本研究采集给药后1、5、15、30、45、60 min T1WI增强扫描图像，强化率和CNR从给药后1 min开始快速升高，统计结果显示给药后30～60 min内进行增强扫描可以使肿瘤与正常组织之间产生较好的对比。不同体积组结果显示，5 ml/kg组的肿瘤强化效果优于0.5 ml/kg组，但增加给药体积到10 ml/kg时，图像出现较重伪影，解剖结构显示不清，强化率明显降低。不同浓度组结果显示，1 mg/ml组的肿瘤强化效果不明显，当给药浓度升高至5 mg/ml和10 mg/ml时，肿瘤均出现明显强化，但这两组的强化率和CNR均值无明显差异，表明肿瘤的强化效果并未随着注射体积和浓度的增加而持续增加，推测是因为注射浓度过高时会出现磁敏感伪影，降低图像质量，反而不利于诊断。近年研究表明USPIO纳米颗粒具有较好的血管成像能力[17]，在超高场强（≥7T）下能够清晰地观察到直径为100 μm的血管[18]，但需要构建探针才能够用于肿瘤成像。本研究中新型USPIO纳米颗粒能够作为广谱T1对比剂，兼备肿瘤成像能力和超高场强磁共振血管成像能力。此外，USPIO纳米颗粒的良好表面结构，使其具备构建探针、搭载药物等能力[19-21]，在肿瘤的早期诊断[22]和靶向治疗方面具有广泛的应用前景[23-26]。

本研究的局限性：首先，设置的给药体积和浓度区间较大，后续实验可以设置更多分组，进一步探究最佳注射方案；其次，个别组的强化率与CNR的变化趋势不一致，可能由于每组大鼠胶质瘤模型数量较少，个体差异所致，需扩大样本量进一步研究；最后，应增加实验动物的种类，并逐步纳入更多的疾病模型。

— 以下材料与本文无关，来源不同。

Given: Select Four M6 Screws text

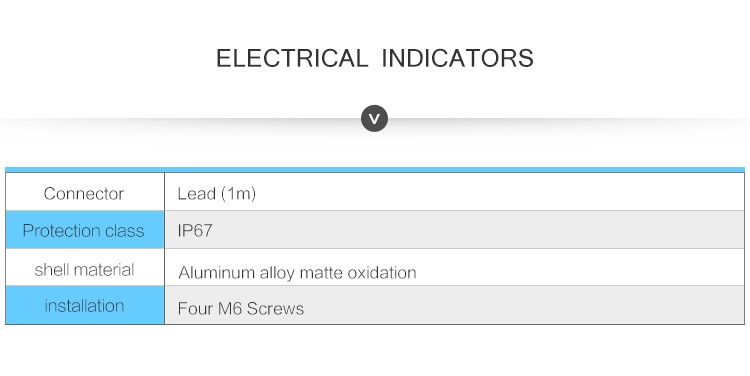Looking at the screenshot, I should (x=241, y=309).
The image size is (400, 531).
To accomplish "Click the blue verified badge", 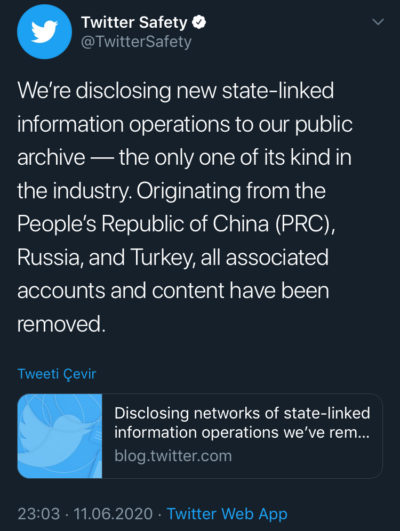I will (x=199, y=23).
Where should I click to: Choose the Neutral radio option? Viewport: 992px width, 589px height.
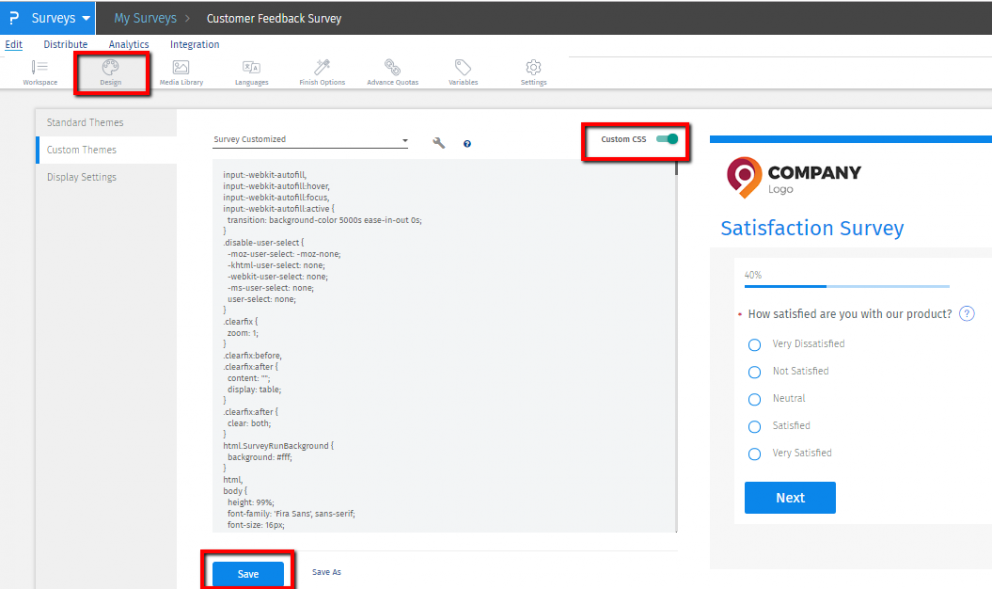coord(755,399)
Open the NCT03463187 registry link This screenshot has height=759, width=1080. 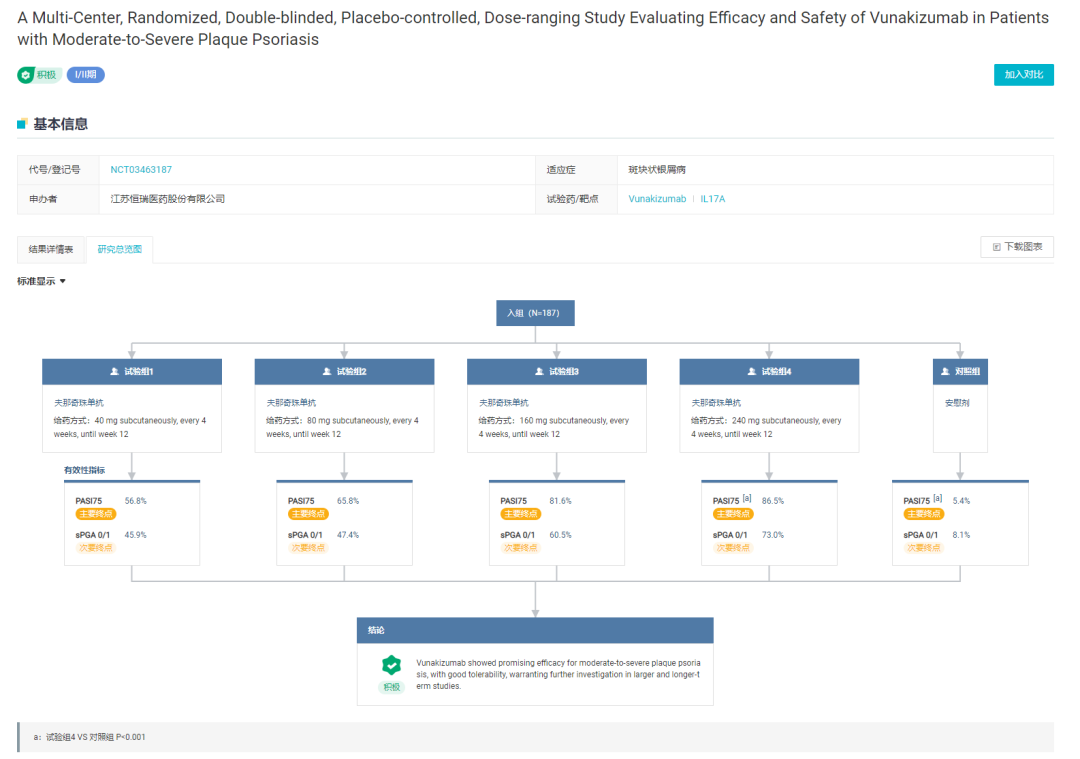141,169
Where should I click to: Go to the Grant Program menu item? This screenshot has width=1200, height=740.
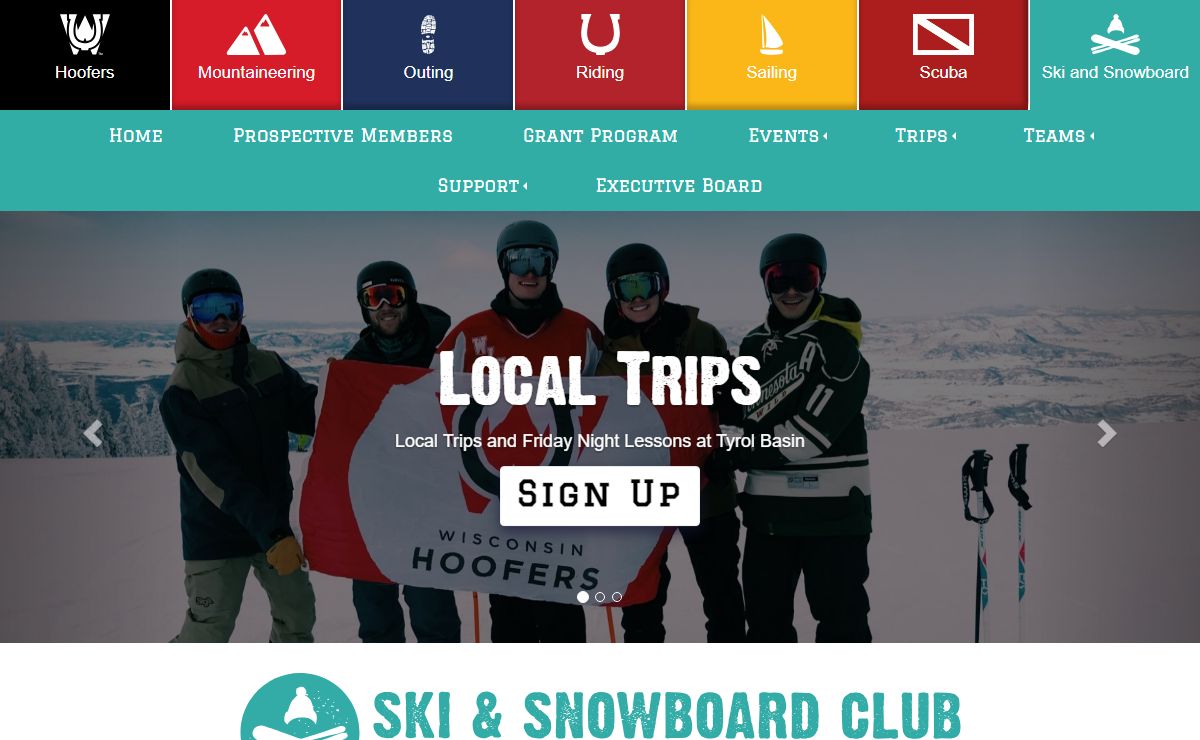pyautogui.click(x=600, y=136)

本研究中大鼠静脉注射体积为5 ml/kg、浓度为5 mg/ml的新型USPIO纳米颗粒后，在30～60 min进行T1WI增强扫描，肿瘤组织信号明显升高，与正常组织之间出现明显信号差异，能够达到满意的强化效果。本研究中新型USPIO纳米颗粒展示出作为广谱T1对比剂的成像能力，有助于推进肿瘤分子影像学的进展，为后续研究超高场强MR对比剂奠定基础。